Once the jam is cooling off, it will also thicken and start to be more syrupy.

Tuesday, January 17, 2006

Porkribs, Sauerkraut and Potatoes

It really happened that I was able to live in Pasadena for 7 years now without finding this german sausage place called Schreiner's Fine Sausages. Fortunately, Yoko was talking to one of her friends, Heidi, and as usual, they talked about food! And up came the name of this old-fashioned sausage place. We went to check it out last weekend and wow! They've got all the good stuff like smoked ribs, eisbein, fantastic blackforest ham, liverwurst, all kinds of sausages and basically everything that shouldn't be missing in a good and heavy german meal. You walk in there and you'll be able to witness this fantastic smell. I can't describe, you'll have to go yourself. Thank you, Heidi!

for 2 people:


half a rack of smoked porkribs (3-4 ribs per person)
1 glass jar of sauerkraut (from Schreiner's as well)

1 tablespoon olive oil
1 teaspoon juniper berries, slightly crushed
1 teaspoon green pepper corns,
slightly crushed
3 cloves, slightly crushed
6 small potatoes, peeled
1 teaspoon chicken stock (Better-Than-Bouillon)
some hot mustard (for example Coleman's) and/or
horseradish cream (from Schreiner's)
german beer


Start heating up a pot 3/4 full of water. Add the chicken stock. Bring to a boil and reduce heat to medium-high.

Heat the olive oil in a large non-stick skillet over medium heat. Add juniper berries, green pepper and cloves and roast for a few minutes.

Add sauerkraut to the spice mix and stir well. Lay the porkribs on top of the sauerkraut and cover the skillet. Leave the temperature at about medium, but reduce the heat if it starts boiling too much.

Put your potatoes into the pan. They should be ready in about 10-15 minutes, depending on the size. You can test them by sticking a knife into one of the potatoes. They shouldn't be too hard anymore, but the potato also shouldn't fall apart by sticking that knife into it.

The sauerkraut and ribs only need to be heated up and are ready the same time as your potatoes. Arrange ribs, sauerkraut and potatoes on a plate, add some mustard and/or horseradish and serve a nicely chilled german beer with it.

Monday, January 16, 2006

Tempura From Leftovers

I had a bunch of leftover vegetables in the fridge which were about to go bad if not used soon. Tempura is the perfect dish to prepare to use leftovers as you can pretty much use any ingredients besides chocolate (those are the words of Yoko's mother!)

◆ **SUPPLIED DATA**:
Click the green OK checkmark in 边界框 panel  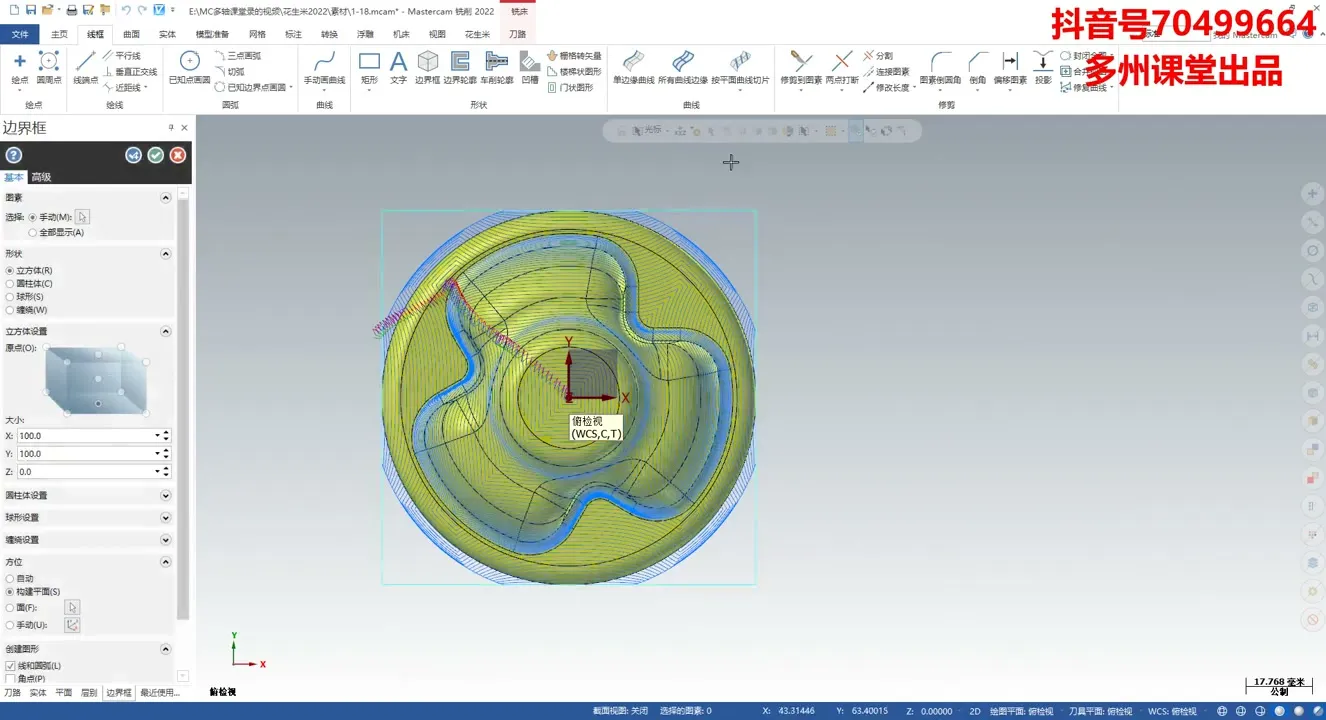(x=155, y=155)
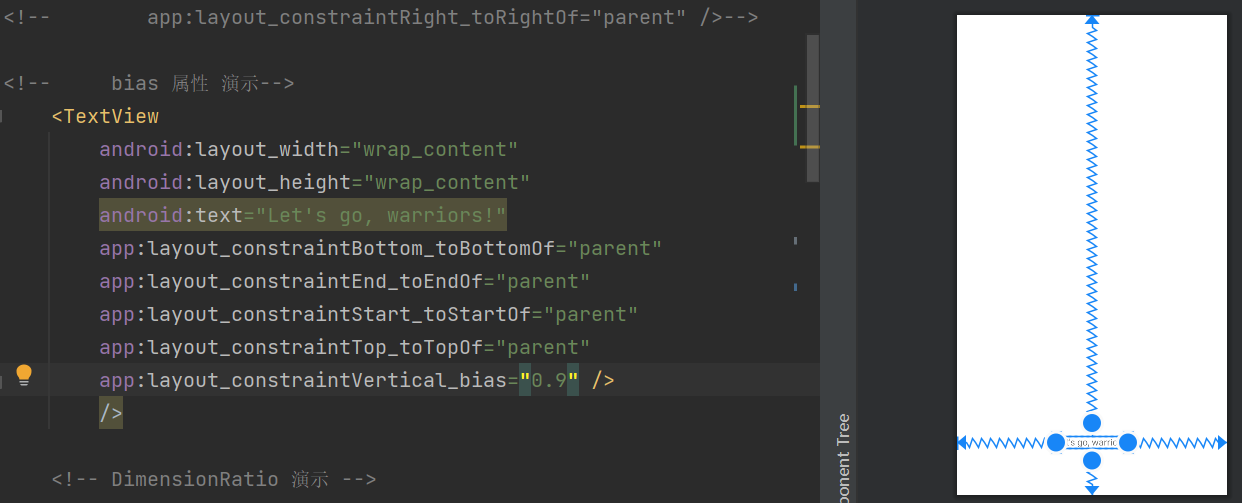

...

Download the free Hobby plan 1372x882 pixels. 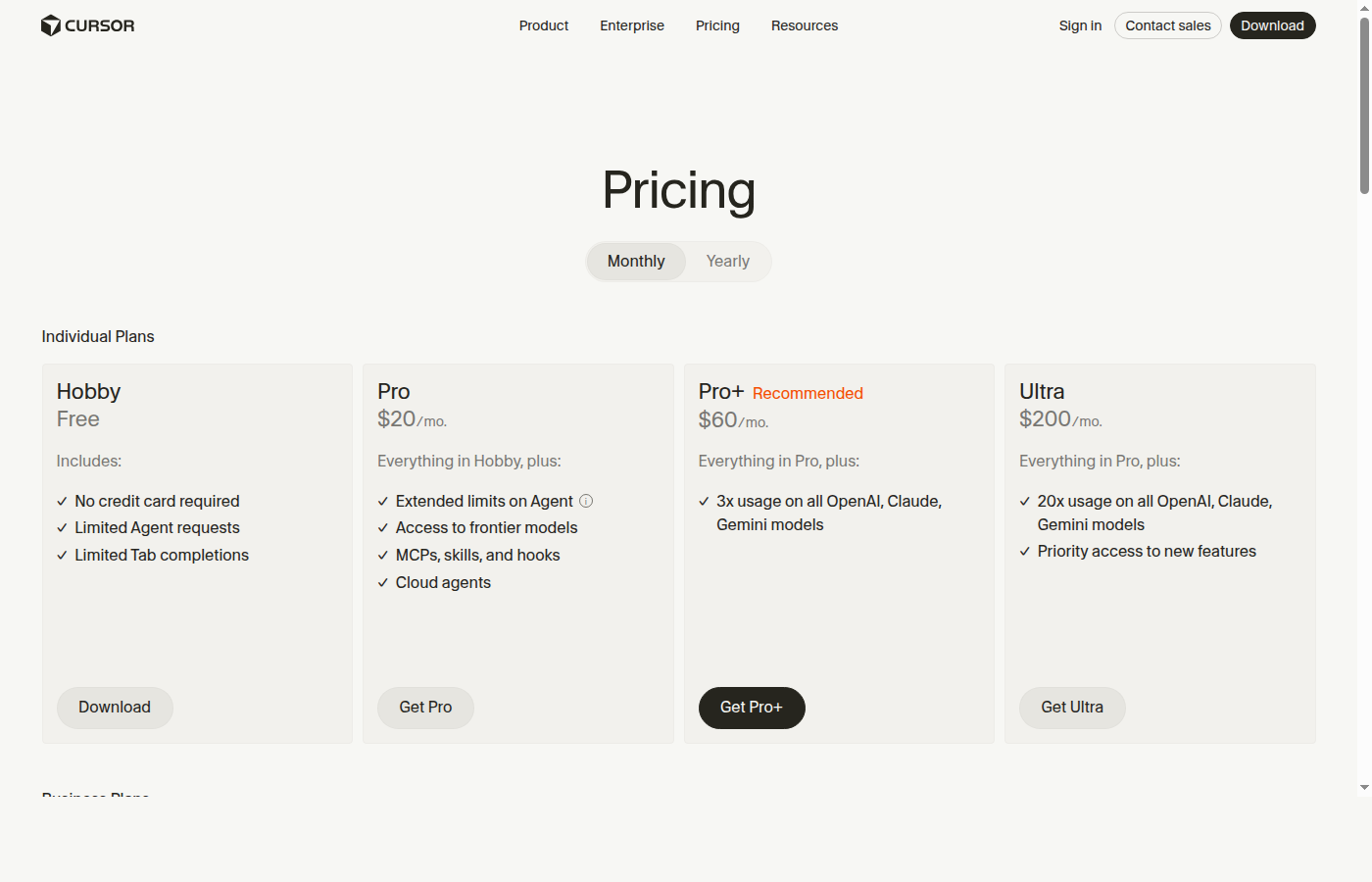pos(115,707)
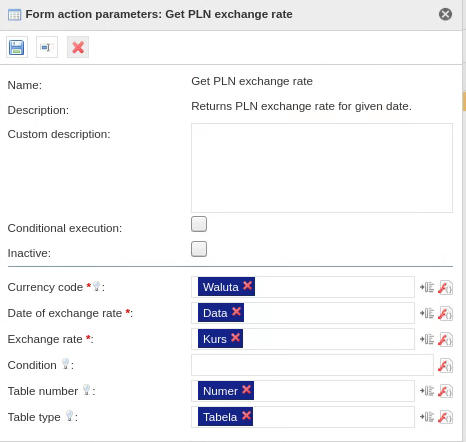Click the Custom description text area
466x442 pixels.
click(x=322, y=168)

◆ **BRIEF**: Please copy the pork ribs and sauerkraut post from "Once the jam" to "ribs per person)", swapping "sausage place" for "butcher shop".

◆ **RESPONSE BELOW**:
Once the jam is cooling off, it will also thicken and start to be more syrupy.

Tuesday, January 17, 2006

Porkribs, Sauerkraut and Potatoes

It really happened that I was able to live in Pasadena for 7 years now without finding this german butcher shop called Schreiner's Fine Sausages. Fortunately, Yoko was talking to one of her friends, Heidi, and as usual, they talked about food! And up came the name of this old-fashioned butcher shop. We went to check it out last weekend and wow! They've got all the good stuff like smoked ribs, eisbein, fantastic blackforest ham, liverwurst, all kinds of sausages and basically everything that shouldn't be missing in a good and heavy german meal. You walk in there and you'll be able to witness this fantastic smell. I can't describe, you'll have to go yourself. Thank you, Heidi!

for 2 people:


half a rack of smoked porkribs (3-4 ribs per person)